*Collected data*:
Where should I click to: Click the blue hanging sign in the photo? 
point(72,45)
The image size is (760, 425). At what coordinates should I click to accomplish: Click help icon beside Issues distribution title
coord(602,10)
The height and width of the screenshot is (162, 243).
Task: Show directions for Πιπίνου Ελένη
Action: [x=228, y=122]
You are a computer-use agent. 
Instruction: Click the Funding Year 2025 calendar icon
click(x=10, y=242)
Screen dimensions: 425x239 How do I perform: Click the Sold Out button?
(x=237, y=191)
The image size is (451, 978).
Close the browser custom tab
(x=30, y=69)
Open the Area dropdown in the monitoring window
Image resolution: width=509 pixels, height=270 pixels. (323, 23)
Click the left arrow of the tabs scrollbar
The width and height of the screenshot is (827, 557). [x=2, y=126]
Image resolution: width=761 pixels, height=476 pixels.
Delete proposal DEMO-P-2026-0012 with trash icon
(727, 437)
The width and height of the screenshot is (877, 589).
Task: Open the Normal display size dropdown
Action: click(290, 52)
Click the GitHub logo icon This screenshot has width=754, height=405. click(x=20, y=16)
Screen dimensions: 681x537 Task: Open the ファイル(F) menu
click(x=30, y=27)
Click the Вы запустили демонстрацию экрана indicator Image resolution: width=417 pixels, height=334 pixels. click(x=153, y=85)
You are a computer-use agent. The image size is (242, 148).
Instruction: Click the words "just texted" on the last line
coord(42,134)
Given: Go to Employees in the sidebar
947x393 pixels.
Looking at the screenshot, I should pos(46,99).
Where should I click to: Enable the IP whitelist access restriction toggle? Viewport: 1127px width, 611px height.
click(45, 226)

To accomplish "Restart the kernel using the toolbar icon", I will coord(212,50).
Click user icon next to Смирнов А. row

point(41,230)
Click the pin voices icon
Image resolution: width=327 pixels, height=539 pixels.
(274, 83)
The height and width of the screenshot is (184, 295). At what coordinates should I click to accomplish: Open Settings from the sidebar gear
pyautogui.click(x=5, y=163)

*WHAT YOU HAVE TO DO*:
Your answer must be every record above, repeated exactly.

*YOUR SOLUTION*:
Where should I click to: Click the blue hanging sign in the photo? 
point(72,45)
The image size is (760, 425). At what coordinates should I click to accomplish: Click help icon beside Issues distribution title
coord(602,10)
The height and width of the screenshot is (162, 243).
Task: Show directions for Πιπίνου Ελένη
Action: [x=228, y=122]
You are a computer-use agent. 
Instruction: Click the Funding Year 2025 calendar icon
click(x=10, y=242)
Screen dimensions: 425x239 How do I perform: Click the Sold Out button?
(x=237, y=191)
The image size is (451, 978).
Close the browser custom tab
(x=30, y=69)
Open the Area dropdown in the monitoring window
Image resolution: width=509 pixels, height=270 pixels. (323, 23)
Click the left arrow of the tabs scrollbar
The width and height of the screenshot is (827, 557). [x=2, y=126]
Image resolution: width=761 pixels, height=476 pixels.
Delete proposal DEMO-P-2026-0012 with trash icon
(727, 437)
The width and height of the screenshot is (877, 589).
Task: Open the Normal display size dropdown
Action: click(290, 52)
Click the GitHub logo icon This screenshot has width=754, height=405. click(x=20, y=16)
Screen dimensions: 681x537 Task: Open the ファイル(F) menu
click(x=30, y=27)
Click the Вы запустили демонстрацию экрана indicator Image resolution: width=417 pixels, height=334 pixels. click(x=153, y=85)
You are a computer-use agent. The image size is (242, 148).
Instruction: Click the words "just texted" on the last line
coord(42,134)
Given: Go to Employees in the sidebar
947x393 pixels.
Looking at the screenshot, I should pos(46,99).
Where should I click to: Enable the IP whitelist access restriction toggle? Viewport: 1127px width, 611px height.
click(45, 226)

To accomplish "Restart the kernel using the toolbar icon", I will coord(212,50).
Click user icon next to Смирнов А. row

point(41,230)
Click the pin voices icon
Image resolution: width=327 pixels, height=539 pixels.
(274, 83)
The height and width of the screenshot is (184, 295). At what coordinates should I click to accomplish: Open Settings from the sidebar gear
pyautogui.click(x=5, y=163)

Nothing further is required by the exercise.